= DATASET EXTRACT =
%%

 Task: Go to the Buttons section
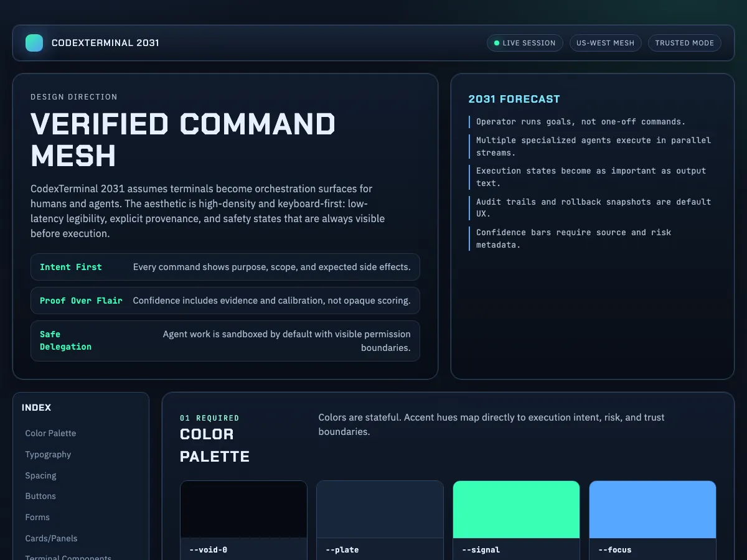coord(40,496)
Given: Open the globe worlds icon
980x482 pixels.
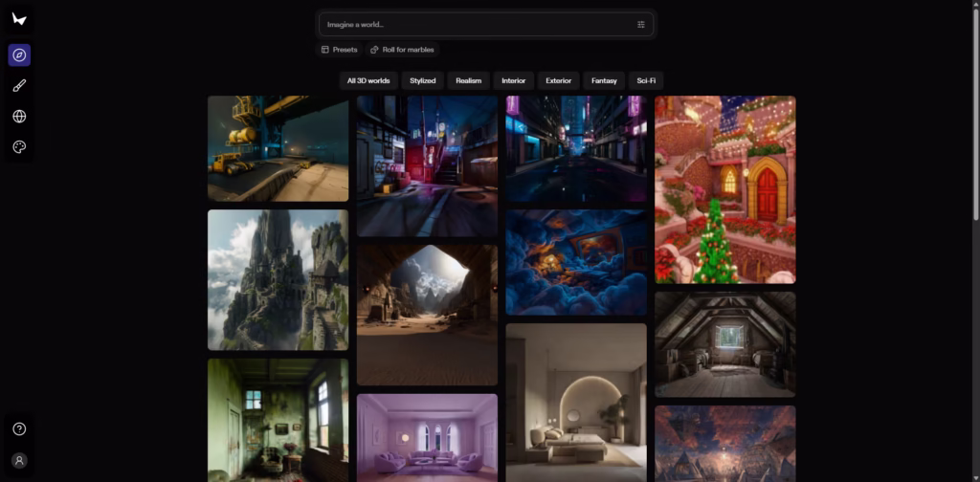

%%
%%

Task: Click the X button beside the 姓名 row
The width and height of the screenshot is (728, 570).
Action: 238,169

%%

= WORK TO COMPLETE =
Using the records above, return word for word the lines that begin at the one containing "Task: Go to the Buttons section" and end at the one containing "980x482 pixels.", both of them included and no pictures.

= EXERCISE RESULT =
 Task: Go to the Buttons section
coord(40,496)
Given: Open the globe worlds icon
980x482 pixels.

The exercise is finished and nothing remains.